Nor do I. It is worth thinking about, what you learn from living with someone with dementia, about them about yourself, about how we think about a lot of things in this hypercognitive world.
Anna is saying something. I’ve missed it. I say, Yes, and she looks at me, knowing I haven’t been listening. ‘What did I say?’ I don’t know and she can’t remember. She gets up out of her chair. She walks to the front door. I guide her back into the room, try to offer her a drink, get her to sit down. ‘I’m cold,’ she says. I put her shawl around her. The heating is already on, the gas bil was over £600 last quarter. We are doing our bit for global warming.
‘I want to …’ She can’t complete the sentence and looks at me, begging me to understand. She wants to go to – the toilet? Venice? Or any place in between. She is angry with me for not knowing.

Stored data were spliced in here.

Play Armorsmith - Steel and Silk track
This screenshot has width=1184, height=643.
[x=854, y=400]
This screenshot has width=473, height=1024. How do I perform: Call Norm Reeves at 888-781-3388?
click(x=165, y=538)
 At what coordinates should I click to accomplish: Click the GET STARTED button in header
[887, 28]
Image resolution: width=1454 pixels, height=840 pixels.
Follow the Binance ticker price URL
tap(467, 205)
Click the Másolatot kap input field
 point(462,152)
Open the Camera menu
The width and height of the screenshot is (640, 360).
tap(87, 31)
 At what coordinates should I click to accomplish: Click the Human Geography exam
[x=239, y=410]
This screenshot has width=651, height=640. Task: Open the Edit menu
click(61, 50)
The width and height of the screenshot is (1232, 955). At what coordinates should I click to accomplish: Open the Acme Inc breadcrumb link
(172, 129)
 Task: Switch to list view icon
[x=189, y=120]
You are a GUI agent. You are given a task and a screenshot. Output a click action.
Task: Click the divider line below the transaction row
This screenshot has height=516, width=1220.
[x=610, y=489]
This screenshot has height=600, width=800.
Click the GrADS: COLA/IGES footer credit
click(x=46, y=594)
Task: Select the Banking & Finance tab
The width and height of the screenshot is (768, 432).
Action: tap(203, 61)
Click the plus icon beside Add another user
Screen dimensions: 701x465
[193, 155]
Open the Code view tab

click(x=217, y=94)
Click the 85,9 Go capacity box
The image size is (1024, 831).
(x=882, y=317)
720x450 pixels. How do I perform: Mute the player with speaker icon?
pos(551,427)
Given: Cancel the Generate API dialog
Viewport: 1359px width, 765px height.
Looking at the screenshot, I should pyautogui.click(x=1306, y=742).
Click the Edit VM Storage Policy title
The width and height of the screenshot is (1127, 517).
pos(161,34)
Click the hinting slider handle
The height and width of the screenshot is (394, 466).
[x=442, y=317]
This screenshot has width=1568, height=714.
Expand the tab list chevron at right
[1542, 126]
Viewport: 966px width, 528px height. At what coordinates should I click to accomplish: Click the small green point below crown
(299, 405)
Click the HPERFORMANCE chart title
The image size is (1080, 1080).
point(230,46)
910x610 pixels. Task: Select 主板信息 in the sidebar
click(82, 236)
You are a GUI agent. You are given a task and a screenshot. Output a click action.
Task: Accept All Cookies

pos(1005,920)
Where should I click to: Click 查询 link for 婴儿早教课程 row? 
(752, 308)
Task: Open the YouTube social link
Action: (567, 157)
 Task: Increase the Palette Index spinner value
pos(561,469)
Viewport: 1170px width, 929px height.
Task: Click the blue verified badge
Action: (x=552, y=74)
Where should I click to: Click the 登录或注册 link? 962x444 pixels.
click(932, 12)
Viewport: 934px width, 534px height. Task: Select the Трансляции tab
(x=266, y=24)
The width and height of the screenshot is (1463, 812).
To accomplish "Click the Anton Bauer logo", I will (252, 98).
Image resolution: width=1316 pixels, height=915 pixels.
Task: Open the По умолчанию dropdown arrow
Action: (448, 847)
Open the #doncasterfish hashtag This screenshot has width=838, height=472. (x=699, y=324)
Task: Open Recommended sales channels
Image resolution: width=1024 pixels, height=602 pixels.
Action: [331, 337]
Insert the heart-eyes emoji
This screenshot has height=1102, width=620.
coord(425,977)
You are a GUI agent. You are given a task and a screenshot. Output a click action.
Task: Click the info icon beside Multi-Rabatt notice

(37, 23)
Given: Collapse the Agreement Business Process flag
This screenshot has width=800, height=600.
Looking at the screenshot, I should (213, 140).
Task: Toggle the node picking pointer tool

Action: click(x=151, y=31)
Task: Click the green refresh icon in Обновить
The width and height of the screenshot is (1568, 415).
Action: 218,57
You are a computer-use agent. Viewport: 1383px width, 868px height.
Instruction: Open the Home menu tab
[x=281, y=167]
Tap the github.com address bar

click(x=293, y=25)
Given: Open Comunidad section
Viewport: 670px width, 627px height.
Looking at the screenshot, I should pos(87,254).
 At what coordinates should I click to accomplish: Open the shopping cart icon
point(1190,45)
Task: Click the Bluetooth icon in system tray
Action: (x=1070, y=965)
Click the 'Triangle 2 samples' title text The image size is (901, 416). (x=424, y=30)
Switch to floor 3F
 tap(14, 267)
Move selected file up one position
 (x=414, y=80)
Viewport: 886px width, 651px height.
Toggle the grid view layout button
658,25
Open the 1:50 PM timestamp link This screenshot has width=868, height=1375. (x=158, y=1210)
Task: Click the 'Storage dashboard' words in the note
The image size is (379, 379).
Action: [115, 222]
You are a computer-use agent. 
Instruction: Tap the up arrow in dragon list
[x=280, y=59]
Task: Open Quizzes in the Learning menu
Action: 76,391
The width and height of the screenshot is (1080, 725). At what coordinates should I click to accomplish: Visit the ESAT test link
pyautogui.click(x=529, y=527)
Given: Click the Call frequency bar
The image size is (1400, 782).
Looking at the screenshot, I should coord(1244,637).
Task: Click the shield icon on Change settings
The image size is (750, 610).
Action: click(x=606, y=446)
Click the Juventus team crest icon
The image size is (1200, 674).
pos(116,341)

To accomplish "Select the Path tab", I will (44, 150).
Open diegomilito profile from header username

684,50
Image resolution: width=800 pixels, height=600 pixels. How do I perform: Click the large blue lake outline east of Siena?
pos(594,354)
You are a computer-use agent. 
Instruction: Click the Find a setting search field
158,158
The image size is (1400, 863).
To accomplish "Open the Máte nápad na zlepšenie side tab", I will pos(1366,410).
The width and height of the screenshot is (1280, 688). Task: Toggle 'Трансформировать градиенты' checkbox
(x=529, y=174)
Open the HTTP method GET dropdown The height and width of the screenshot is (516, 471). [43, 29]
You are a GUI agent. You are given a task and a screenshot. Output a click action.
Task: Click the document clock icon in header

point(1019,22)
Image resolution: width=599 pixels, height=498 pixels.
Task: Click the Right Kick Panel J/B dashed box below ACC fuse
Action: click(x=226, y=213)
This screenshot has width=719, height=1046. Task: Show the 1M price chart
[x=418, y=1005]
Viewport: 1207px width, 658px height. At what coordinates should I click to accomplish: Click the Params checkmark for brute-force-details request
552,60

It is a different world, where the wheels turn very very slowly.
It costs me £10 a time to come out of this world – to pay for someone to be with Anna, to mediate, because on her own she cannot understand what is going on around her. I think of this tenner as a kind of toll I pay for living in the ordinary world. I am living with dementia, but so is she – all of the time. No ten pound voucher for her to join the people she used to know.
I would like to think from the inside about living with dementia – what would help people living so far on the inside that you don’t even know they are there – where they are faced all the time with the transience of things, when a thought is forgotten before it can be expressed..
It’s not all bad, that’s the first thing to say. You focus on the essentials. It is not at all like meditation or other spiritual exercises. But you learn how to focus minutely on ine thing at a time. There is no time to do anything else. You remember the poem that John Clare wrote: I Am.
I am: yet what I am none cares or knows,
My friends forsake me like a memory lost:
I am the self-consumer of my woes …
I look at Anna and she looks at me. She smiles. I smile. It is not always so peaceful but for a moment we don’t have to think about anything else. .I try to imagine what it all looks like from her perspective. The blur of movement. The cacophony of sound. Meaning slipping away like a vivid dream you think you will remember but a moment later you don’t.
She says, ‘Can I go with you?’ I shake my head. ‘You don’t want to go there,’ I say. But she would, of course, still, even as she stops on the threshold, paralysed with fear.